◆ TASK GOAL ◆
When you reach the line containing "Product Search (125, 132)" in the data below, begin returning lines exactly as written, and stop once the line containing "Контакты (156, 58)" has been returned.

(Records contained in a dataset)
= = = = =
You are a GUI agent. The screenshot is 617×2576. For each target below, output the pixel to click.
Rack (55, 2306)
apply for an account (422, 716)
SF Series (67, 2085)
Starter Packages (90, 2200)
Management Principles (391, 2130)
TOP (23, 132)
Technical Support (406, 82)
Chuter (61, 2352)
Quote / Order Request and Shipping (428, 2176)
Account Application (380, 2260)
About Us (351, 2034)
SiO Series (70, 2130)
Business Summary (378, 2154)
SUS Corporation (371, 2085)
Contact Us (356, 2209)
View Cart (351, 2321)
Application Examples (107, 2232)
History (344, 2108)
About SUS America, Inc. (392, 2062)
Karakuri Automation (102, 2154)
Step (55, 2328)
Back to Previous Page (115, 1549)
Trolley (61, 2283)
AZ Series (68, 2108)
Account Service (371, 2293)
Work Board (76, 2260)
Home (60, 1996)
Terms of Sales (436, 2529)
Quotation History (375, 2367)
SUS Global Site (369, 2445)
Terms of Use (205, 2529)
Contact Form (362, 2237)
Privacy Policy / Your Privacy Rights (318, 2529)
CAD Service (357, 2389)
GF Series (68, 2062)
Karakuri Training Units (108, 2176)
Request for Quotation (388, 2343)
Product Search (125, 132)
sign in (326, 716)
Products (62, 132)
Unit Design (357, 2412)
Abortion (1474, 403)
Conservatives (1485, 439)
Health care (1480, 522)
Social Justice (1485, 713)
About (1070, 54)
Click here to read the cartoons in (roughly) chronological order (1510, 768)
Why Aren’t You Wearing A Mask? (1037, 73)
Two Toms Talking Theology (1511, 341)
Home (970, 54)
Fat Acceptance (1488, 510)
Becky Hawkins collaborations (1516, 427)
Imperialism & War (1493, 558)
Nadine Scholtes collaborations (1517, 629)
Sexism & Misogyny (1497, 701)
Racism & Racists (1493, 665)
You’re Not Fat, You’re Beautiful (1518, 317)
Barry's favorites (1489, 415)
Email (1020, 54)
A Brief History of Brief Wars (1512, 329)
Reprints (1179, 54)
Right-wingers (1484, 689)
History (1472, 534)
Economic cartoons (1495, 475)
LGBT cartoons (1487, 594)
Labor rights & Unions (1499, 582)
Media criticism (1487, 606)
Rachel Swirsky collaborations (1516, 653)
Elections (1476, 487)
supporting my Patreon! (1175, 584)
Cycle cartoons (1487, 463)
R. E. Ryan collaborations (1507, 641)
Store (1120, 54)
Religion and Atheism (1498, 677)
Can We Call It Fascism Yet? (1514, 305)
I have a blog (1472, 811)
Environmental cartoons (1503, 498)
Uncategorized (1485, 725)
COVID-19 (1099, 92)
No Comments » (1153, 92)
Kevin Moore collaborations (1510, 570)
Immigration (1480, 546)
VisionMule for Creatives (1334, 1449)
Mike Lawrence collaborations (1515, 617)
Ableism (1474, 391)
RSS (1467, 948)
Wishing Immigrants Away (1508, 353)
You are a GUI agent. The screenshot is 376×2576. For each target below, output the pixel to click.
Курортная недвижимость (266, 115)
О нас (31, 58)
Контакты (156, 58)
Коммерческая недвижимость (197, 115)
= = = = =
◆ EXERCISE ANSWER ◆
Product Search (125, 132)
sign in (326, 716)
Products (62, 132)
Unit Design (357, 2412)
Abortion (1474, 403)
Conservatives (1485, 439)
Health care (1480, 522)
Social Justice (1485, 713)
About (1070, 54)
Click here to read the cartoons in (roughly) chronological order (1510, 768)
Why Aren’t You Wearing A Mask? (1037, 73)
Two Toms Talking Theology (1511, 341)
Home (970, 54)
Fat Acceptance (1488, 510)
Becky Hawkins collaborations (1516, 427)
Imperialism & War (1493, 558)
Nadine Scholtes collaborations (1517, 629)
Sexism & Misogyny (1497, 701)
Racism & Racists (1493, 665)
You’re Not Fat, You’re Beautiful (1518, 317)
Barry's favorites (1489, 415)
Email (1020, 54)
A Brief History of Brief Wars (1512, 329)
Reprints (1179, 54)
Right-wingers (1484, 689)
History (1472, 534)
Economic cartoons (1495, 475)
LGBT cartoons (1487, 594)
Labor rights & Unions (1499, 582)
Media criticism (1487, 606)
Rachel Swirsky collaborations (1516, 653)
Elections (1476, 487)
supporting my Patreon! (1175, 584)
Cycle cartoons (1487, 463)
R. E. Ryan collaborations (1507, 641)
Store (1120, 54)
Religion and Atheism (1498, 677)
Can We Call It Fascism Yet? (1514, 305)
I have a blog (1472, 811)
Environmental cartoons (1503, 498)
Uncategorized (1485, 725)
COVID-19 (1099, 92)
No Comments » (1153, 92)
Kevin Moore collaborations (1510, 570)
Immigration (1480, 546)
VisionMule for Creatives (1334, 1449)
Mike Lawrence collaborations (1515, 617)
Ableism (1474, 391)
RSS (1467, 948)
Wishing Immigrants Away (1508, 353)
You are a GUI agent. The screenshot is 376×2576. For each target below, output the pixel to click.
Курортная недвижимость (266, 115)
О нас (31, 58)
Контакты (156, 58)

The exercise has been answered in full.